*DATA EXTRACTS*.

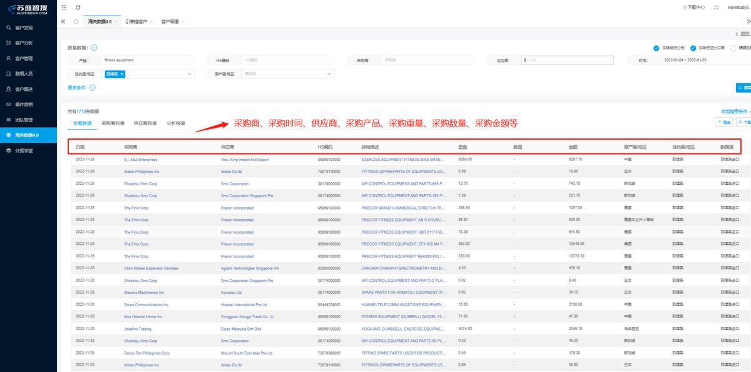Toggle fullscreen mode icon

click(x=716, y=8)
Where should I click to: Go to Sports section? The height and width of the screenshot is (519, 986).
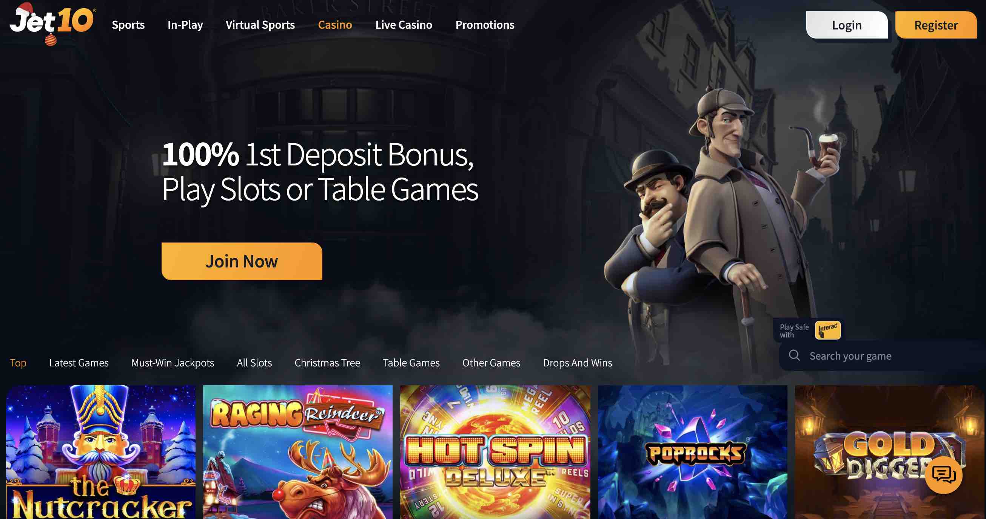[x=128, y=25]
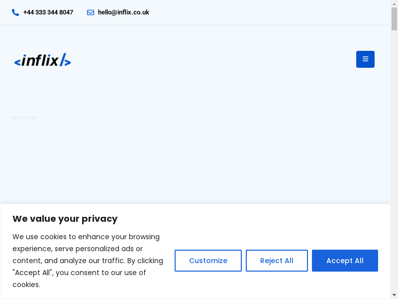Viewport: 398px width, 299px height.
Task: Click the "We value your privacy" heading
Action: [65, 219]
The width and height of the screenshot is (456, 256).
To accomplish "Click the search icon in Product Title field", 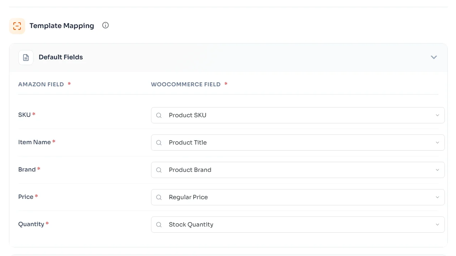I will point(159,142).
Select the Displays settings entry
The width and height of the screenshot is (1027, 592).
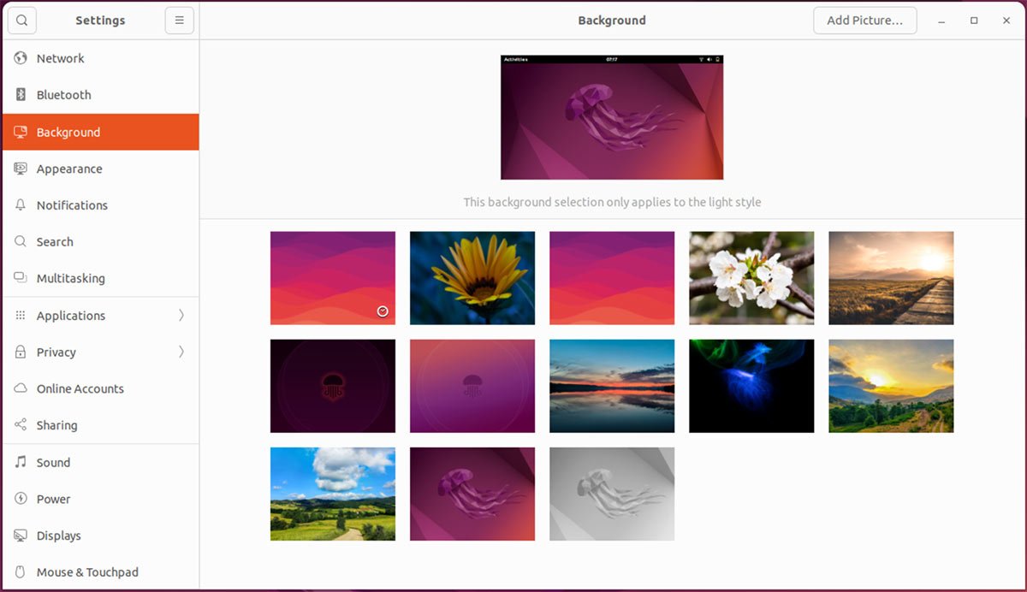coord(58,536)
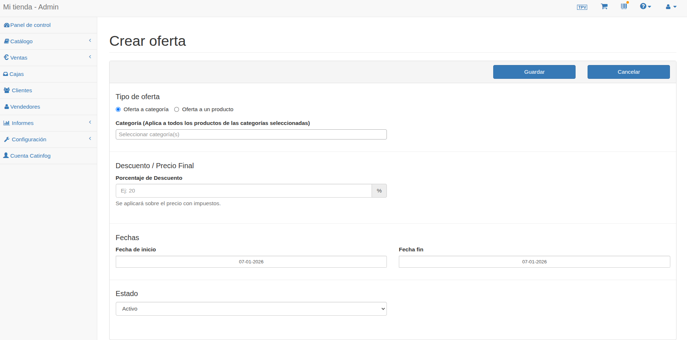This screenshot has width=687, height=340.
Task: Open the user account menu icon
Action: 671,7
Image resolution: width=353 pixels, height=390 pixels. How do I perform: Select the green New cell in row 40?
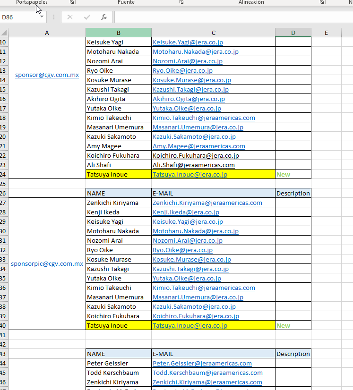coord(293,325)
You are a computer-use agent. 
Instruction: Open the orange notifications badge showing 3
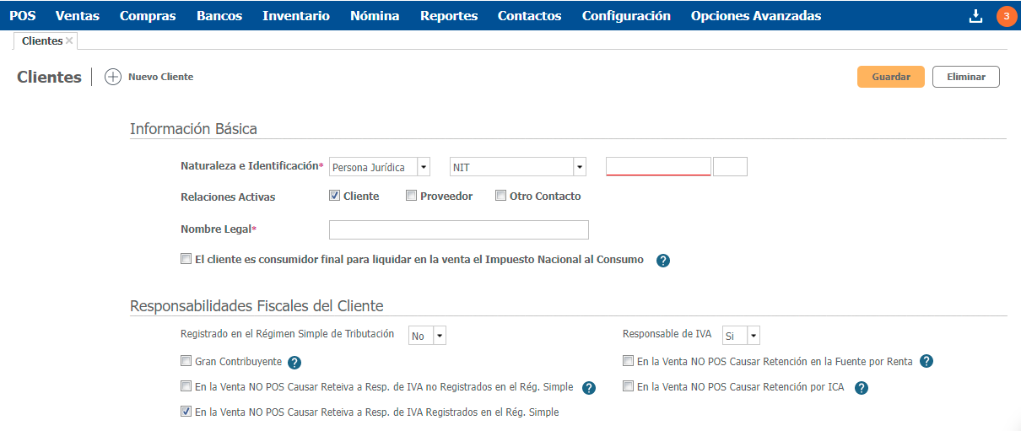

...

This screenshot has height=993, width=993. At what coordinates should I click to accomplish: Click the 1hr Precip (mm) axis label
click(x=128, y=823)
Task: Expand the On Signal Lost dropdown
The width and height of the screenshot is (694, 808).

*DIRECTIONS FOR THIS TASK*. Please copy out from the data above, without any picture, exactly the lines running from the one that holds "Image resolution: width=353" through the one that holds "Instruction: Open the", and nothing beyond them.

*ANSWER AREA*.
Image resolution: width=353 pixels, height=390 pixels. How do I perform: Select the green New cell in row 40?
coord(293,325)
You are a computer-use agent. 
Instruction: Open the orange notifications badge showing 3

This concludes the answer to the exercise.